THE FLINT IN THE WATER.
THIS flint time out of mind, has there abode, Where crystal streams make their continual road, Yet it abides a flint as much as ‘twere, Before it touched the water, or came there.
Its hardness is not in the least abated, ‘Tis not at all by water penetrated.
Though water hath a softening virtue in’t, It can’t dissolve the stone, for ‘tis a flint.
Yea, though in th’ water it, doth still remain, Its fiery nature still it doth retain.
If you oppose it with its opposite, Then in your very face its fire ‘twill spit.

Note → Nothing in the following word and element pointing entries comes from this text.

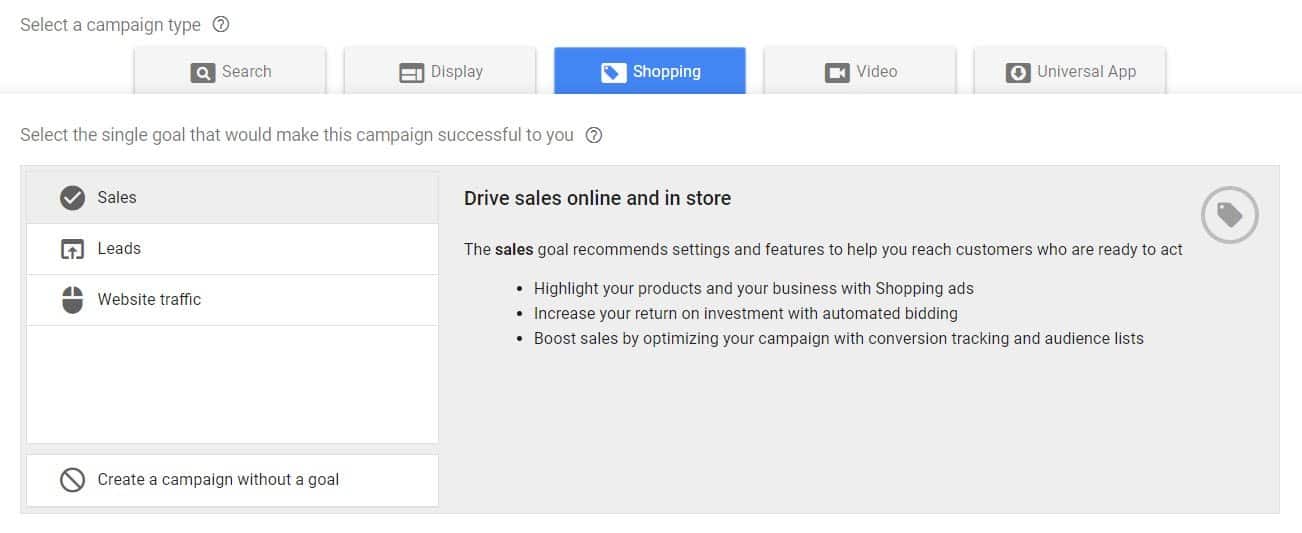
Task: Click the download icon on Universal App
Action: tap(1018, 72)
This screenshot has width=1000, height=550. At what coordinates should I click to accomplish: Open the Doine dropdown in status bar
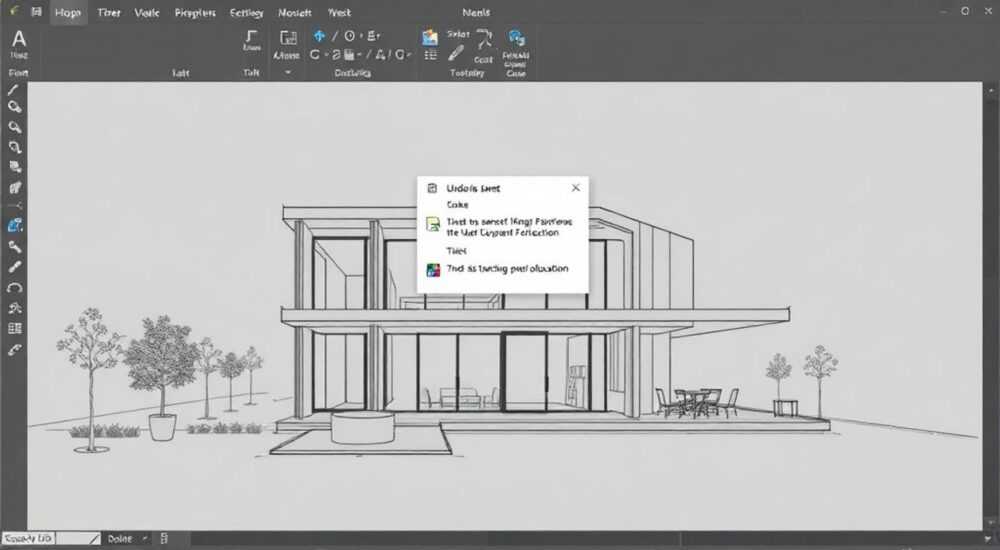(128, 539)
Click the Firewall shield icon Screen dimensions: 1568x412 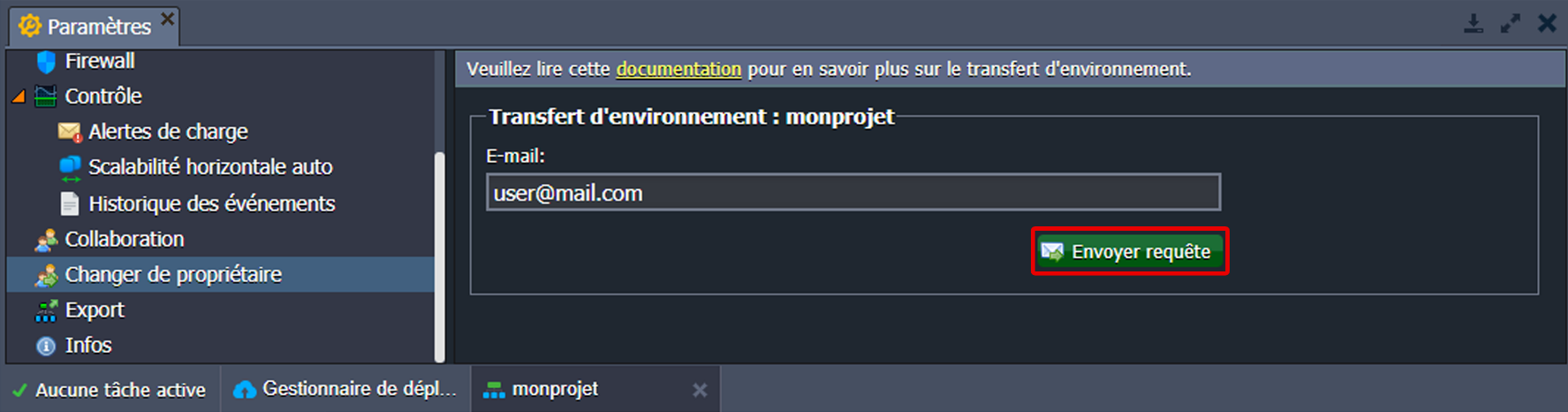tap(46, 62)
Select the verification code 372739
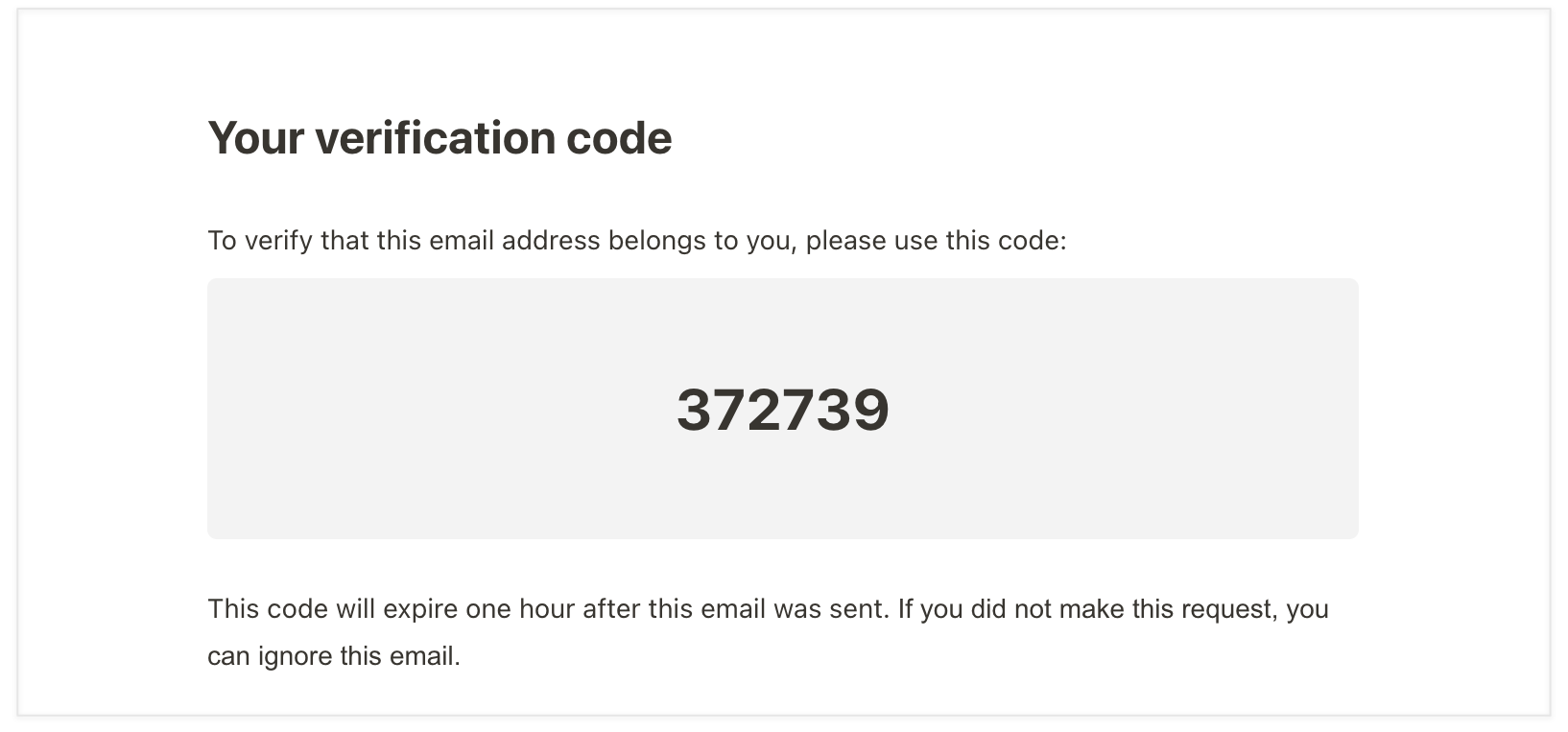 point(783,411)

This flint an emblem is of those that lie, Under God’s word, like stones, until they die:
From God, alas! by wicked lusts estranged, Its crystal streams have not their natures changed.
THE FISH IN THE WATER.
THE water is the fish’s element:
Take her from thence, none can her death prevent:
And some have said, who have transgressors been, As good not be, as to be kept from sin!
The water is the fish’s element:
Leave her but there, and she is well content.
So’s he, who in the path of life doth plod, Take all, says he, let me but have my God.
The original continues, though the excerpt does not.